**THE PROBLEM:** If a line in the material below has the string "agent", copy it out.

**INFORMATION GIVEN:**
----
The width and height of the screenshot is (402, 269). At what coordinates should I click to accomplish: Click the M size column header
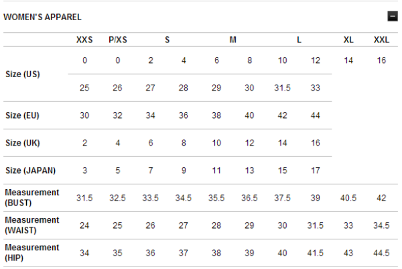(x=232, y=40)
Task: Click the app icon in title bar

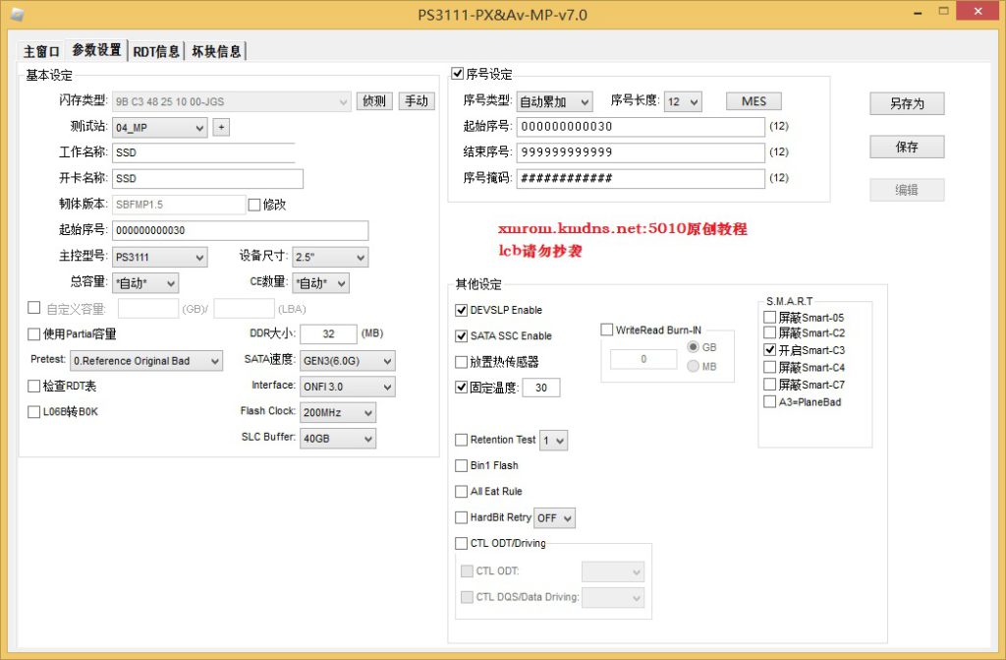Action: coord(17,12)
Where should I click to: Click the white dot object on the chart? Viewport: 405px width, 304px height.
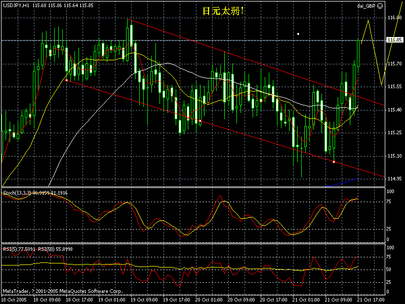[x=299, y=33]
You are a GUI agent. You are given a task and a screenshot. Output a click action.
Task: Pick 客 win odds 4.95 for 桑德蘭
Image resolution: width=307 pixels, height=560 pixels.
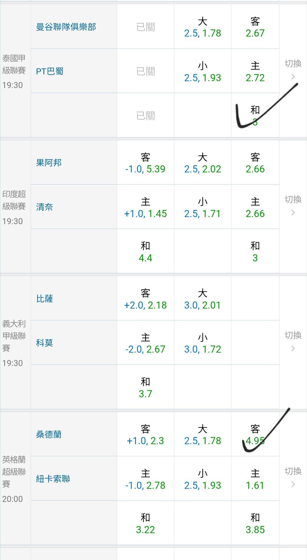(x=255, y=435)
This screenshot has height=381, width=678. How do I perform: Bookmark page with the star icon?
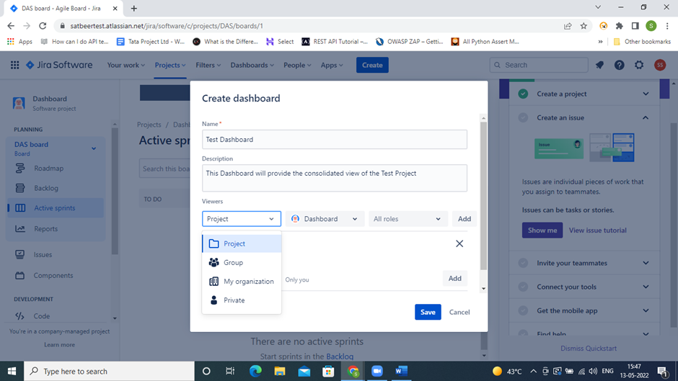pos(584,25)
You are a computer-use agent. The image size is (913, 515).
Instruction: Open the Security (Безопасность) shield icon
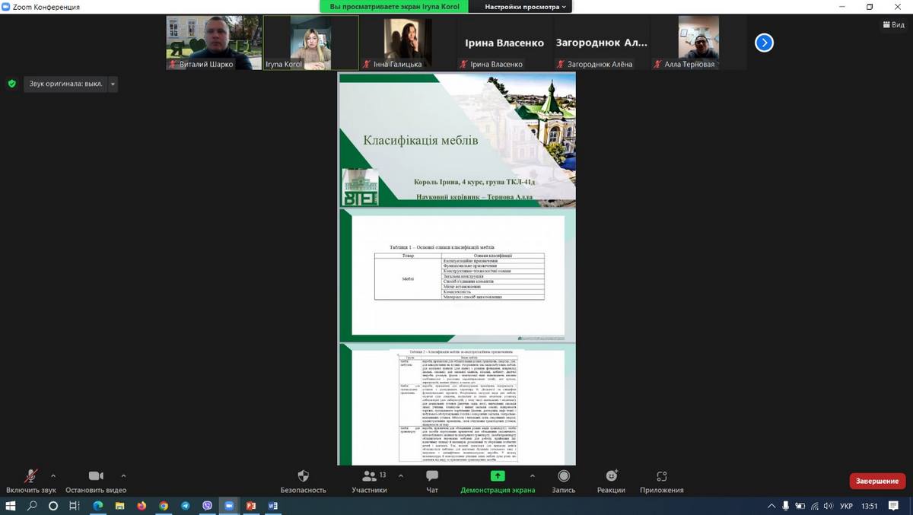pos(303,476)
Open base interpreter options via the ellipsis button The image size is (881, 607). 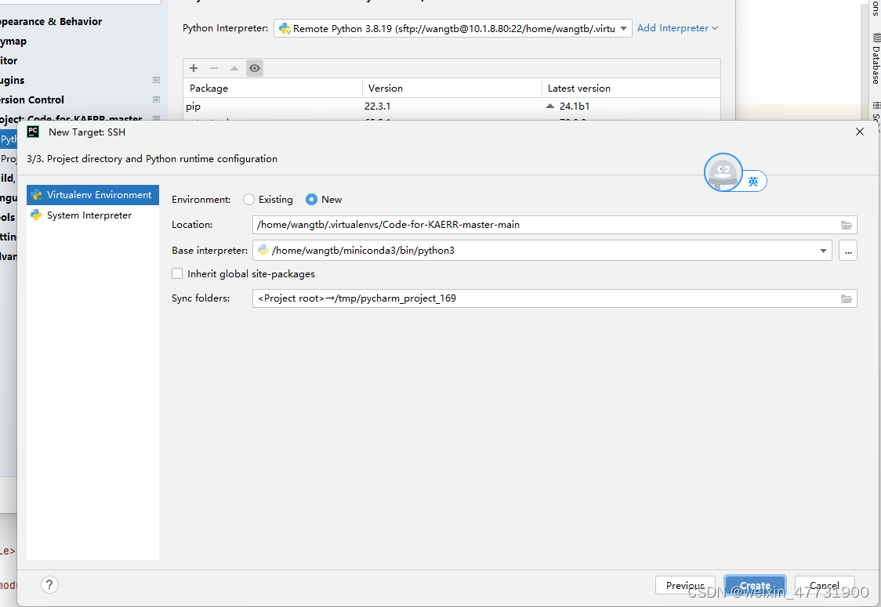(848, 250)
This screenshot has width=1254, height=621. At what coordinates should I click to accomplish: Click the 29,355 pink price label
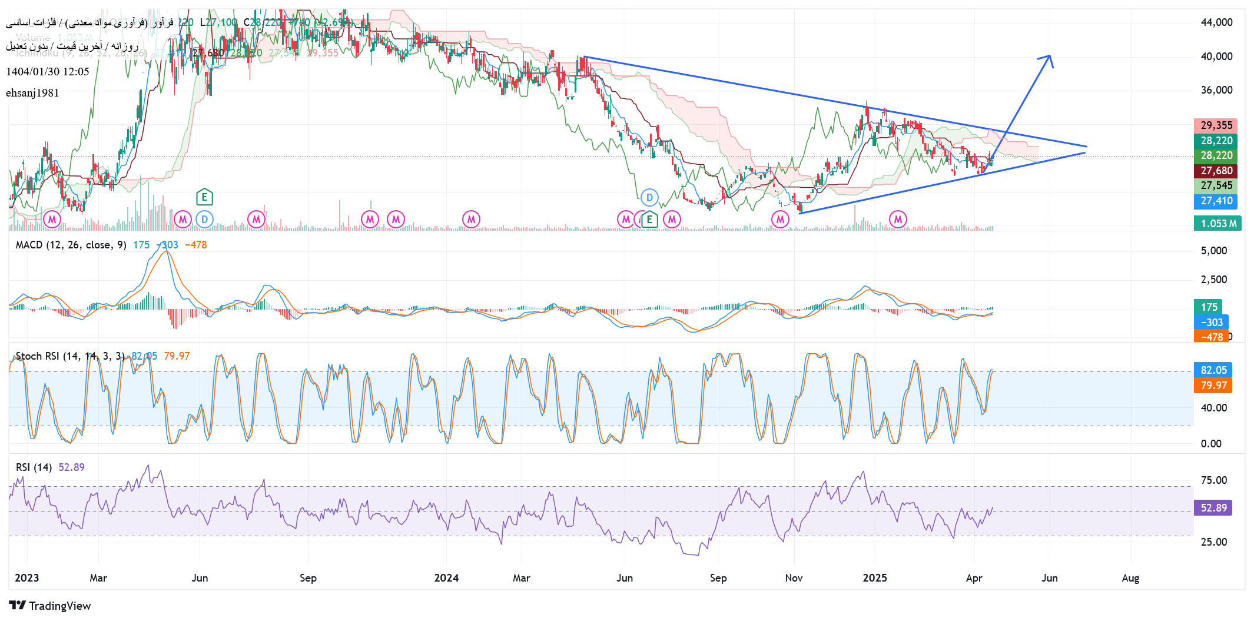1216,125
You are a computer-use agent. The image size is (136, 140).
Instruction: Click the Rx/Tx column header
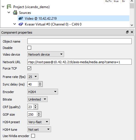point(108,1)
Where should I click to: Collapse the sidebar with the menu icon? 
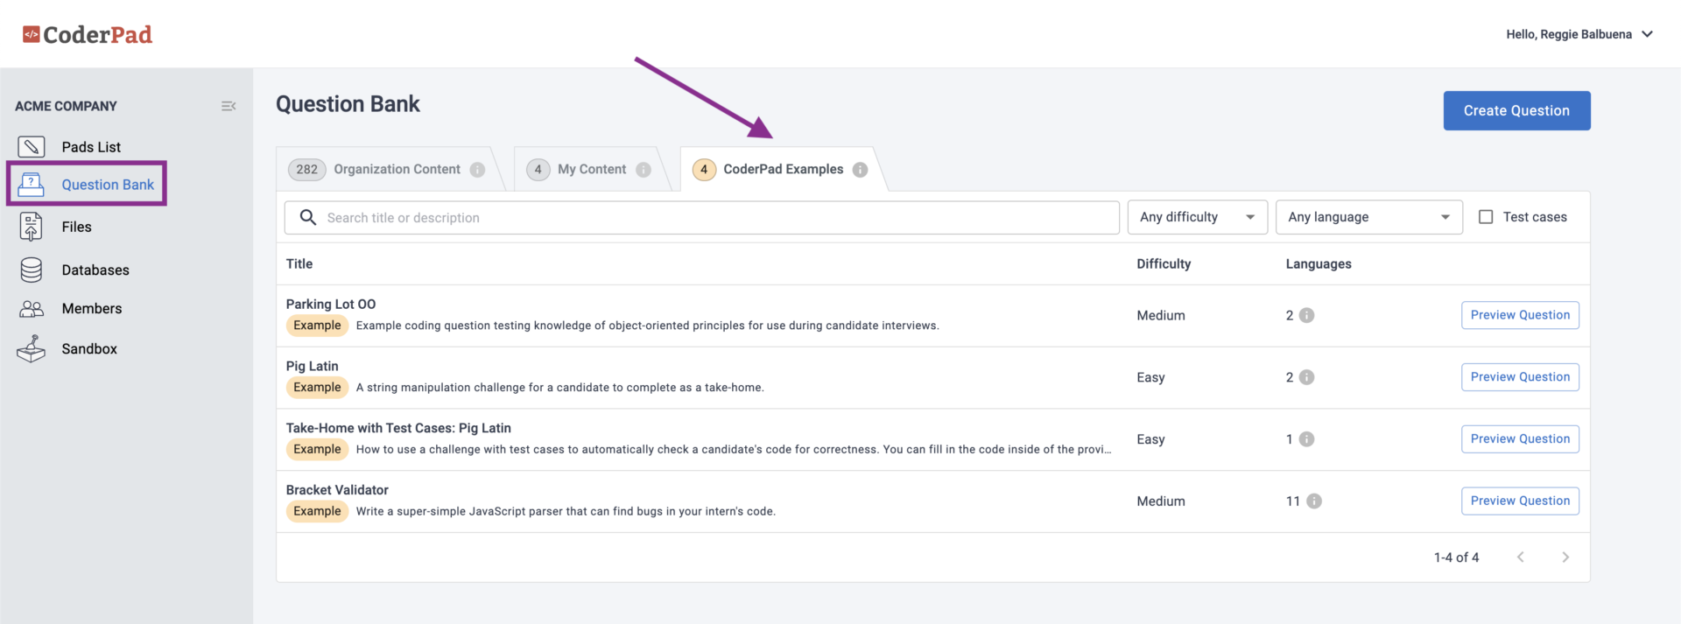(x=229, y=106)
----
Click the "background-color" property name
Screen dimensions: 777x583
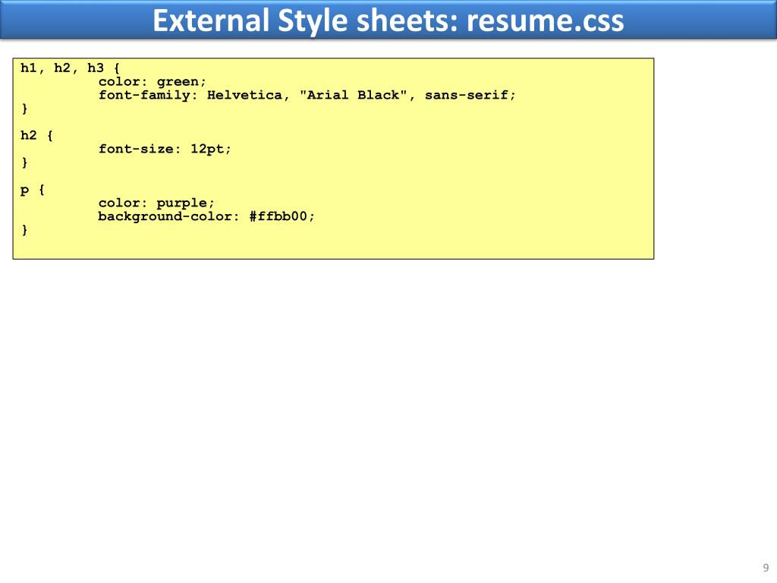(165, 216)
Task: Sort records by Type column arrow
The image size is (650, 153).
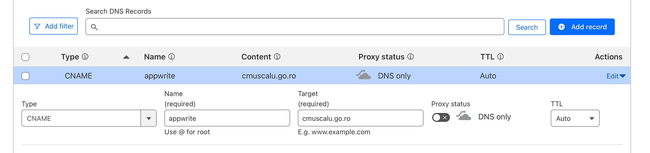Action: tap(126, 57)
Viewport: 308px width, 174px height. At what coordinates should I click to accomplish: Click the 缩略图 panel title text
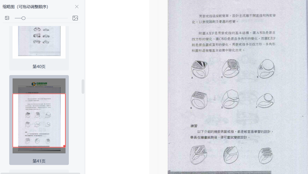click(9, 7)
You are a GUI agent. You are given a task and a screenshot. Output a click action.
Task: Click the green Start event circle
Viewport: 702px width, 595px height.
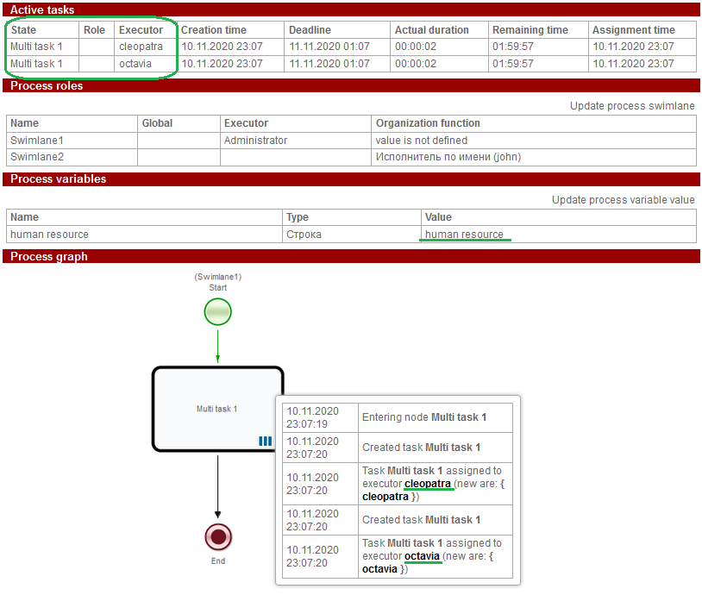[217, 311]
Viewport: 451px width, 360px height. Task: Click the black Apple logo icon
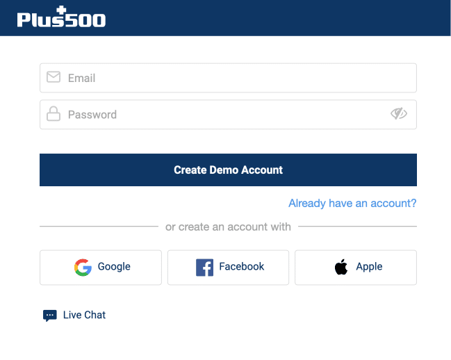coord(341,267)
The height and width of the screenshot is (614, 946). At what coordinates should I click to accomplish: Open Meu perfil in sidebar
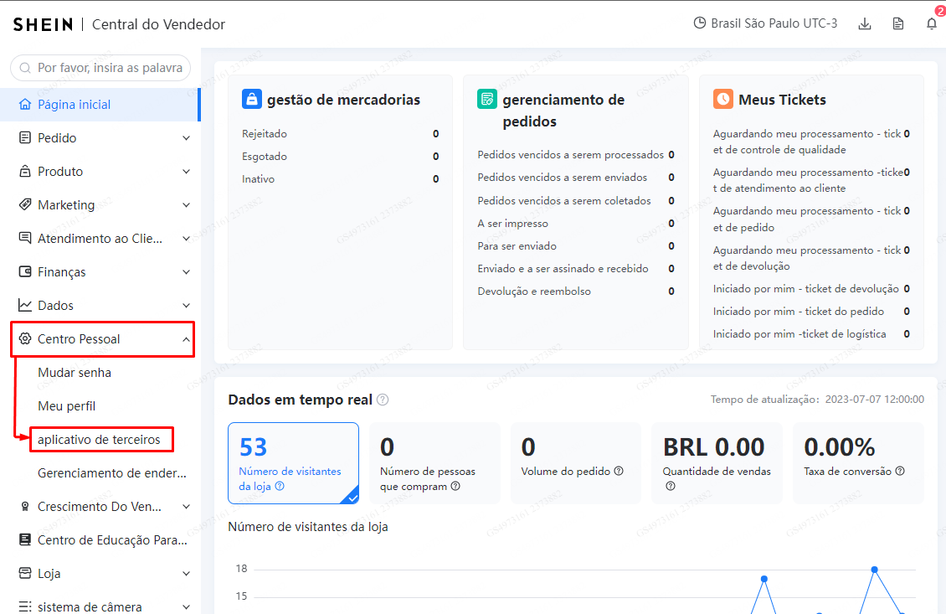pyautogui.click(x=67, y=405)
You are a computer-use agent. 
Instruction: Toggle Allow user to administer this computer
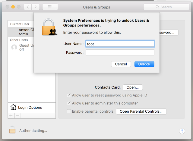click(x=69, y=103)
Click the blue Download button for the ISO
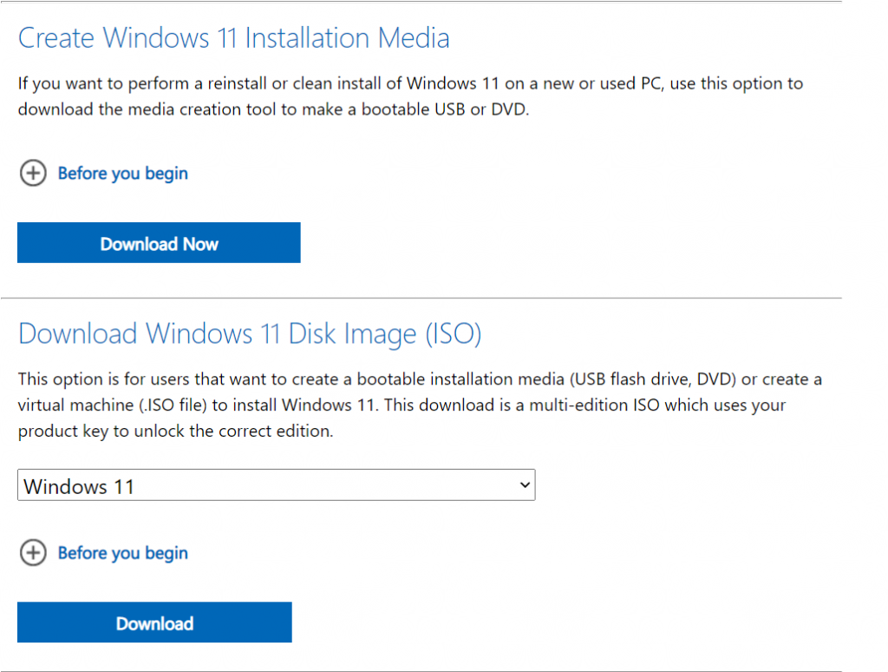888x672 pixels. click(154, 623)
----
**YOUR SOLUTION:**
You are a GUI agent. You are given a task and a screenshot. Output a click action.
You are a computer-use agent. The image size is (913, 515).
You are a computer-use agent. The image size is (136, 140).
You are a GUI agent. You are given a task and a screenshot. Output a click action.
You are a computer-use agent. 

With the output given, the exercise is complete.